What was known before

  • A leaking sclerotomy may cause postoperative hypotony and endophthalmitis.

  • Scleral suturing is the most frequent method to seal leaking sclerotomy sites, but it is time-consuming, may be difficult to perform in thin scleras and can cause discomfort and postoperative astigmatism.

  • The residual vitreous left at the end of a vitrectomy procedure was hypothesised, but not demonstrated, to have a role in plugging the scleral wound and promoting the self-sealing of sclerotomies.
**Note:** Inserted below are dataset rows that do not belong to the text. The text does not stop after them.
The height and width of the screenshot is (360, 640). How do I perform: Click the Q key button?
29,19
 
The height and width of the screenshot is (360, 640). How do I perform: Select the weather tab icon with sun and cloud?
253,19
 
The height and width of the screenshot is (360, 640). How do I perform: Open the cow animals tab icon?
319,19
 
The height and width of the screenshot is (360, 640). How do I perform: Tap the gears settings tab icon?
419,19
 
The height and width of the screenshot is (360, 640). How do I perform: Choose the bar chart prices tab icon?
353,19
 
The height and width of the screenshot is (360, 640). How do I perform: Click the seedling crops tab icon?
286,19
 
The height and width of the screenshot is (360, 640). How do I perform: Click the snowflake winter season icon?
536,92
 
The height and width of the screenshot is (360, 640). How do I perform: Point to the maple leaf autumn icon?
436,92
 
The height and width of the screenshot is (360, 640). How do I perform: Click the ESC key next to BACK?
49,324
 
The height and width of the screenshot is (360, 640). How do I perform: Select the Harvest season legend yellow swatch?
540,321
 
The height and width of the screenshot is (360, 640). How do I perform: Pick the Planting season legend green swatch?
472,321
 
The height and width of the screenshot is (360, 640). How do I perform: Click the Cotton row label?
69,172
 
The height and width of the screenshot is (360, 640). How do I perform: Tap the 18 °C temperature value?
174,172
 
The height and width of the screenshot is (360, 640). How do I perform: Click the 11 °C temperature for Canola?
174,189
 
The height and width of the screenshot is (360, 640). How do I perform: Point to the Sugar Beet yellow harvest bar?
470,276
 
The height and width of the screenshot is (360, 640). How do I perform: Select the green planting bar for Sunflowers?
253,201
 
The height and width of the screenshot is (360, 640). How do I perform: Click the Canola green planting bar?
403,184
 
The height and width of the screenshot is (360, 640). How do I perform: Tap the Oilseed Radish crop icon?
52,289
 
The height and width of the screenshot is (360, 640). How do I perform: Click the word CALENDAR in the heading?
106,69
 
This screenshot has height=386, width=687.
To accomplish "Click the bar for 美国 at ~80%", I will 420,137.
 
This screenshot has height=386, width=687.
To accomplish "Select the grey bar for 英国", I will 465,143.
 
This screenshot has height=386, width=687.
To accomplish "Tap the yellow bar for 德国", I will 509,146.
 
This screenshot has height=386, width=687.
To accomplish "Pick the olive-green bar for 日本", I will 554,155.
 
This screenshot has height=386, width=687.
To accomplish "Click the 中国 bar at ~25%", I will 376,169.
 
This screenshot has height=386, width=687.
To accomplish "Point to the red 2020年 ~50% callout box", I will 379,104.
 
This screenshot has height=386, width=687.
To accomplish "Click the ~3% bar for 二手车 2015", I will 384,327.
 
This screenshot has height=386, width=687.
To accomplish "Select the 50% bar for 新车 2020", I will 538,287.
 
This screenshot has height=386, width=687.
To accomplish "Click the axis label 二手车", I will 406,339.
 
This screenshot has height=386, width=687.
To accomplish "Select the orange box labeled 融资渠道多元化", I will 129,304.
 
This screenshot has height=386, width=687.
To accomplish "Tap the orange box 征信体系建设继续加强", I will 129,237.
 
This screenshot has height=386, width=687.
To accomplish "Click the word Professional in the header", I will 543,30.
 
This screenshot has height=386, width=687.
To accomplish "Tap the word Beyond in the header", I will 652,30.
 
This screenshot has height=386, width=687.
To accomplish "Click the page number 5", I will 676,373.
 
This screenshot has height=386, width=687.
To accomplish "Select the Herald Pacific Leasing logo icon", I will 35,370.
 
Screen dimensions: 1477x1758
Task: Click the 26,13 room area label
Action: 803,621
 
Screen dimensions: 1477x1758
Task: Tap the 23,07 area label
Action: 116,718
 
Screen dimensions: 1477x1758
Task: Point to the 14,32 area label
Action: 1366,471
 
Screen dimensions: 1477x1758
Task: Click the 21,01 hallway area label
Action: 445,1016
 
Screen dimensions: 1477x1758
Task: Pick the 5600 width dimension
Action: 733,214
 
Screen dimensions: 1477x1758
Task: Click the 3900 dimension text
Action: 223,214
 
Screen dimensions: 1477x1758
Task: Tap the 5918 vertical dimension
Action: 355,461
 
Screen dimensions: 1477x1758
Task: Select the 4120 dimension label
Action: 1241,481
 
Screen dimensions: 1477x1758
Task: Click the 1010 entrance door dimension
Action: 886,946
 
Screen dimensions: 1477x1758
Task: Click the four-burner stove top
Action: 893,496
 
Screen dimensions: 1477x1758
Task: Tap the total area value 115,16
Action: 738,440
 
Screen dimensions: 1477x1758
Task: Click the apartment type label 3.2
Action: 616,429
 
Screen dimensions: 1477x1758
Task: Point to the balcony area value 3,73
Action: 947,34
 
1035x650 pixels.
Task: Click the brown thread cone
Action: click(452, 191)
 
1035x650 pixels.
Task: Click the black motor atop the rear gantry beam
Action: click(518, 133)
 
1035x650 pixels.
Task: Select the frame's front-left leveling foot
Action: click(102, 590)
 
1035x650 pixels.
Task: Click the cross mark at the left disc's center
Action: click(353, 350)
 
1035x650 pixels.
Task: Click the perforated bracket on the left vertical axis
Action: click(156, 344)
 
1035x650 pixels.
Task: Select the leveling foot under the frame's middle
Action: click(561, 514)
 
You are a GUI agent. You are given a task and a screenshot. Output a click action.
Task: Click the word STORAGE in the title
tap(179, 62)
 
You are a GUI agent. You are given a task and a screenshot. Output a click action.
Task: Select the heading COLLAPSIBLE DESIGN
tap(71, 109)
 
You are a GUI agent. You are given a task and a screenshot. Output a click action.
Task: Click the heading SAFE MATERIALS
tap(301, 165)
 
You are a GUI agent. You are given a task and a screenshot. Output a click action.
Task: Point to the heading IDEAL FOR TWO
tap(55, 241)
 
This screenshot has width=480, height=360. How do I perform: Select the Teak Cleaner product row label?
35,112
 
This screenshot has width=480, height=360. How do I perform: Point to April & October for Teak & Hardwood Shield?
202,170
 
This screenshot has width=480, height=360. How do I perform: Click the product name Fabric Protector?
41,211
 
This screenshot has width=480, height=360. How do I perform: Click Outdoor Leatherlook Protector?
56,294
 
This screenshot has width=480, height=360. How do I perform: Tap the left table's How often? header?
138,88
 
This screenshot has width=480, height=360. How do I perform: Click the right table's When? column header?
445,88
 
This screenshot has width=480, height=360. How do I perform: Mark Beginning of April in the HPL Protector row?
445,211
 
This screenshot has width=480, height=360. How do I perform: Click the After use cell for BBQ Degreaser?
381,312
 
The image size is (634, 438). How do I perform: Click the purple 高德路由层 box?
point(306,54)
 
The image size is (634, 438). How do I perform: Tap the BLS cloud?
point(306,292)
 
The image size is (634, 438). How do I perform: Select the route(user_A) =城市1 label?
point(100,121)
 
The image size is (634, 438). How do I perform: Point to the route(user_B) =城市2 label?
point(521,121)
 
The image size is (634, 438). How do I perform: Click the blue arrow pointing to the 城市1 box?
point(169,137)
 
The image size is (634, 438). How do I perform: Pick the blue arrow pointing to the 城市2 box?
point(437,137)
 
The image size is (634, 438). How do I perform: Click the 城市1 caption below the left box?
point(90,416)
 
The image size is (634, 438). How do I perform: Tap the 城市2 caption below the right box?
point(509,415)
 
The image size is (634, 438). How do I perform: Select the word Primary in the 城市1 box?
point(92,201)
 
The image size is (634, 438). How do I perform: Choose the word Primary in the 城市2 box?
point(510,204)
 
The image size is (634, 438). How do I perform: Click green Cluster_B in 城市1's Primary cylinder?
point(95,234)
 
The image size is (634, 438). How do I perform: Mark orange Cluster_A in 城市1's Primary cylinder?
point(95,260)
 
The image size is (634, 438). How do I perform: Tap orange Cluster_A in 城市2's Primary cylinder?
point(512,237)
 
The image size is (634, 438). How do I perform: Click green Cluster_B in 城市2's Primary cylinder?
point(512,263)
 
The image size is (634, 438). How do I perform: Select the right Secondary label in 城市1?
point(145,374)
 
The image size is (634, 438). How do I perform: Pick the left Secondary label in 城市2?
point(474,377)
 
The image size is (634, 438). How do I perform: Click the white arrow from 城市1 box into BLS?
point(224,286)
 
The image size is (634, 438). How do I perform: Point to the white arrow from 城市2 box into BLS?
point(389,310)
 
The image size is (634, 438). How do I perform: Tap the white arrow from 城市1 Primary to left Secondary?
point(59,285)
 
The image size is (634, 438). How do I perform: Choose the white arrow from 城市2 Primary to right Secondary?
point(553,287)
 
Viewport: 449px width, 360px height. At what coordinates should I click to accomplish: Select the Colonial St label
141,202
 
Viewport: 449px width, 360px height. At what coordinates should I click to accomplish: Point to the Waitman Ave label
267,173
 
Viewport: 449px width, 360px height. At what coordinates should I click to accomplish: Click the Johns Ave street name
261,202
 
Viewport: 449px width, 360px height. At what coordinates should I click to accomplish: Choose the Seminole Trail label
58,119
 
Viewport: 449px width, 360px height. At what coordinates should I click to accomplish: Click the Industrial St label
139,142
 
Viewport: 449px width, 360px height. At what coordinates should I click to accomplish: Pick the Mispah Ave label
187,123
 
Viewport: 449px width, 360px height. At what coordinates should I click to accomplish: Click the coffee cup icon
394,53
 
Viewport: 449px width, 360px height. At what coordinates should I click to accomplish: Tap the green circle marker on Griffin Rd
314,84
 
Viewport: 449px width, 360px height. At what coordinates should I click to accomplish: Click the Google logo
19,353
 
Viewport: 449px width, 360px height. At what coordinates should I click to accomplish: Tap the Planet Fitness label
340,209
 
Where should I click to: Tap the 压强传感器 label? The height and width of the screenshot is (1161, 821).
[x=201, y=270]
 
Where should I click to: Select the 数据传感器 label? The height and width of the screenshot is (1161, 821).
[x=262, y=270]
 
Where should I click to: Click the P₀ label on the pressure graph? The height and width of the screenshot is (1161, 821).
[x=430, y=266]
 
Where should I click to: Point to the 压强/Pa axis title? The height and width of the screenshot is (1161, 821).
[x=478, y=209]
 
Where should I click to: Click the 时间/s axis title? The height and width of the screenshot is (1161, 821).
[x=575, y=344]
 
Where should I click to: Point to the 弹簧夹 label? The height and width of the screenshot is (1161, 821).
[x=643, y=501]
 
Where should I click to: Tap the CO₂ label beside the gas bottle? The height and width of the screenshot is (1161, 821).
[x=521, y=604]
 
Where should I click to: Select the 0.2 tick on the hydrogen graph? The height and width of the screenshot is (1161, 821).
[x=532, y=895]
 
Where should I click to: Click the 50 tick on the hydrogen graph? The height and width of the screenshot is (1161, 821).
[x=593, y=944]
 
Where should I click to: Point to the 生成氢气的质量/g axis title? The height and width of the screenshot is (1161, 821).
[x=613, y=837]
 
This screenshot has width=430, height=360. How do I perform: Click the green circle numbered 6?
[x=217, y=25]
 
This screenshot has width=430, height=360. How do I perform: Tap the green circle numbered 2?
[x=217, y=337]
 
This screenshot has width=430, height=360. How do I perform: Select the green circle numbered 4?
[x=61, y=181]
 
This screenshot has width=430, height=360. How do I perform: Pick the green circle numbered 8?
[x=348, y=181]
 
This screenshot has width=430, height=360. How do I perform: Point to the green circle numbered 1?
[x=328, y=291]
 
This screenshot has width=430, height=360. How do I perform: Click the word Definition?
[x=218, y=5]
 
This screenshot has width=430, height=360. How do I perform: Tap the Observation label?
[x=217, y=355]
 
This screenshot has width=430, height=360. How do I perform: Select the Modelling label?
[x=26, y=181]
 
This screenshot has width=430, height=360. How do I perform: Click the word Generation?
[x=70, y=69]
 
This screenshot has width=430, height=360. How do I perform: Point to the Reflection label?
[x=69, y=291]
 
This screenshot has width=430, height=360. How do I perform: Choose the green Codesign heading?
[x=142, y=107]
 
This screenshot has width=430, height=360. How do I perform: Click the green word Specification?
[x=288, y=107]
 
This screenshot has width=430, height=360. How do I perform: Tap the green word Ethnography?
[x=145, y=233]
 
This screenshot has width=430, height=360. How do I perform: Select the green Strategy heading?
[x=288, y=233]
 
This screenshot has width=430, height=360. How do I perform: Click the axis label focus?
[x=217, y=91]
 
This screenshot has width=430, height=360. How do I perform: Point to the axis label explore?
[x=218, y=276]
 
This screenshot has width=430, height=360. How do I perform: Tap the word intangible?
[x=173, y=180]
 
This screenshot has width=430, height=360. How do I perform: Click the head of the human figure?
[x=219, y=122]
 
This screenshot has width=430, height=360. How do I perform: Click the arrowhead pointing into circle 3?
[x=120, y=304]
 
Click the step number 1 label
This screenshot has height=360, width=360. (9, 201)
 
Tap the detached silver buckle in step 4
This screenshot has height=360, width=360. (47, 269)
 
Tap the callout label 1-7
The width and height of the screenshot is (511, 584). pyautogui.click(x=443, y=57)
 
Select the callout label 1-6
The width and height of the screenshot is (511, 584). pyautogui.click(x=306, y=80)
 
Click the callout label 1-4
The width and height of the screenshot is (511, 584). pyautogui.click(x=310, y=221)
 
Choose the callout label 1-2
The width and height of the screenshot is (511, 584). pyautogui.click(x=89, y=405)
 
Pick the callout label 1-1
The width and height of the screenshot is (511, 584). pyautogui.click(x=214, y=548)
  • Perisclerotomy vitreous incarceration can increase the risk of rhegmatogenous postoperative complications.

What this study adds

  • A higher rate of postoperative vitreous incarceration in non-sutured sclerotomies in macular surgery is documented.

  • The role of the residual vitreous in plugging sclerotomies after vitrectomy and its association with scleral suturing are demonstrated here, for the first time, in a clinical setting via UBM.

  • Small changes in the extent of vitreous removal can be considered by surgeons, with the aim of intentionally achieving a balance between the maintenance of the incision self-sealing characteristics and the focus on avoiding postoperative rhegmatogenous complications.